■ **Work required**
Find each of the lines below that contains the string "located", and copy those lines.

■ **Records supplied**
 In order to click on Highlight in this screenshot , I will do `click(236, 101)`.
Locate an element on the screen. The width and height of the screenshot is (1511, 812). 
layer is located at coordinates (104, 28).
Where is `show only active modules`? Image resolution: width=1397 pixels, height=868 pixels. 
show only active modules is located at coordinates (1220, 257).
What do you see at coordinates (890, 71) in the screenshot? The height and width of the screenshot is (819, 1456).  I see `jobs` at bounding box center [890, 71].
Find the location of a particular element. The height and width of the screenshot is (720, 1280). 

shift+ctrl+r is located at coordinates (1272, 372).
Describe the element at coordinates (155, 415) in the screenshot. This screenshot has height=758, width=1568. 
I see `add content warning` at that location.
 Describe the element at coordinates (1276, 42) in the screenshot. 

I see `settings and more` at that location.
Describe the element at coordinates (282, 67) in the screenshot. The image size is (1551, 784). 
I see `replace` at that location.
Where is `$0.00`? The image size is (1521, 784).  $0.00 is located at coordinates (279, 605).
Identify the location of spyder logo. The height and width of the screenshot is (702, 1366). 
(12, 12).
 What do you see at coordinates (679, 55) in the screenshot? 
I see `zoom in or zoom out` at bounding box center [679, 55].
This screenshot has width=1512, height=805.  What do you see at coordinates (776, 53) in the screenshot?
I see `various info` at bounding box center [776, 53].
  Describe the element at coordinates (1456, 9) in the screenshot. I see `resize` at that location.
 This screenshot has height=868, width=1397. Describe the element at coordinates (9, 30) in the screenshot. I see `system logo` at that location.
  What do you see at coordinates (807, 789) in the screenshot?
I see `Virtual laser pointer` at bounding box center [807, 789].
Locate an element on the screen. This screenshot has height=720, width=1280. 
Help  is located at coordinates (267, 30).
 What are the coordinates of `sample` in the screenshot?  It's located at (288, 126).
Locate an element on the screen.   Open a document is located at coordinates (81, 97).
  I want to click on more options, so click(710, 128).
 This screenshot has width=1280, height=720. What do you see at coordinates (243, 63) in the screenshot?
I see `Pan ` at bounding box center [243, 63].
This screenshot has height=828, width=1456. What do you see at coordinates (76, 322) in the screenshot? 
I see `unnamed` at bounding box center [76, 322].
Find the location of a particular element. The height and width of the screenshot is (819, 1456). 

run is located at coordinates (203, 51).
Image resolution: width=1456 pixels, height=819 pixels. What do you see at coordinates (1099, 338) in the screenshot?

■ **Written answer**
layer is located at coordinates (104, 28).
show only active modules is located at coordinates (1220, 257).
shift+ctrl+r is located at coordinates (1272, 372).
Where is `$0.00`? The image size is (1521, 784).  $0.00 is located at coordinates (279, 605).
Help  is located at coordinates (267, 30).
 What are the coordinates of `sample` in the screenshot?  It's located at (288, 126).
Locate an element on the screen.   Open a document is located at coordinates (81, 97).
run is located at coordinates (203, 51).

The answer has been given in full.